Exercise objective >> Could you transcribe exactly the lines from the one containing "Task: Click the" through the last line of the records below, leaving out the pictures?

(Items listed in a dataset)
+-------+
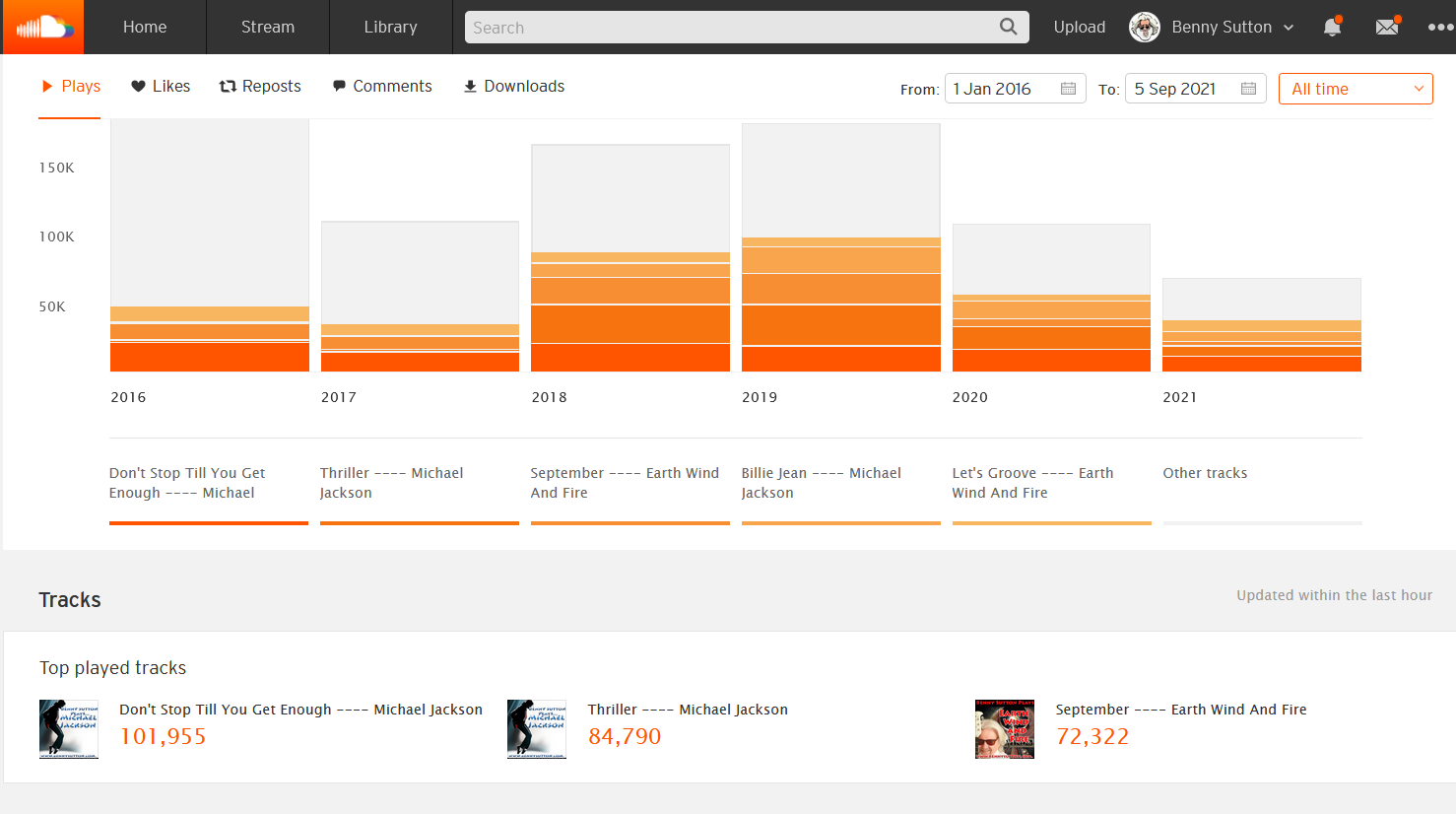Select the Thriller track thumbnail
1456x814 pixels.
tap(536, 728)
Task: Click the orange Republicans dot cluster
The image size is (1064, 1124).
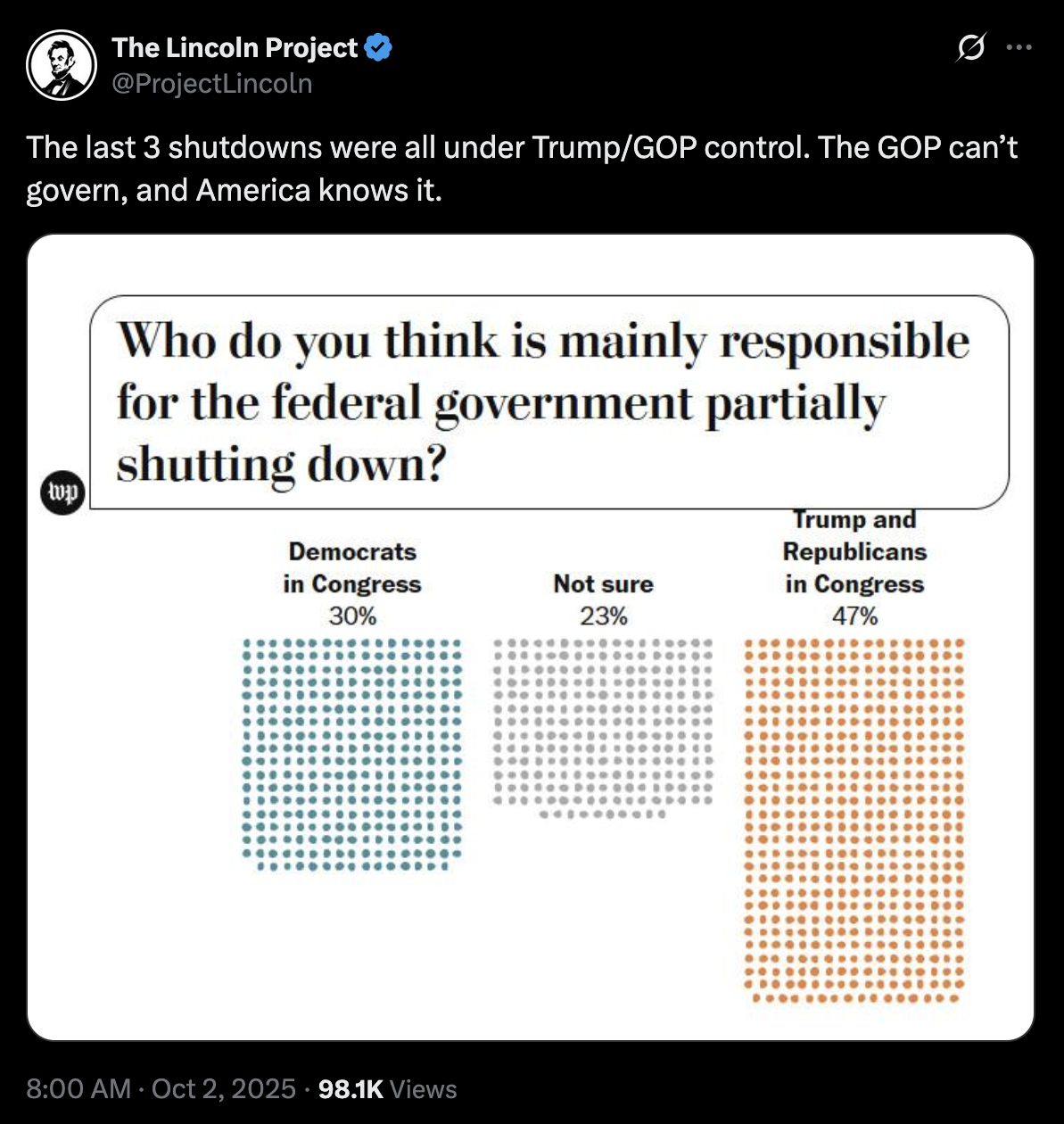Action: click(x=854, y=821)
+-------+
Solution to this exercise >>
Task: Click the orange Republicans dot cluster
The image size is (1064, 1124).
Action: click(x=854, y=821)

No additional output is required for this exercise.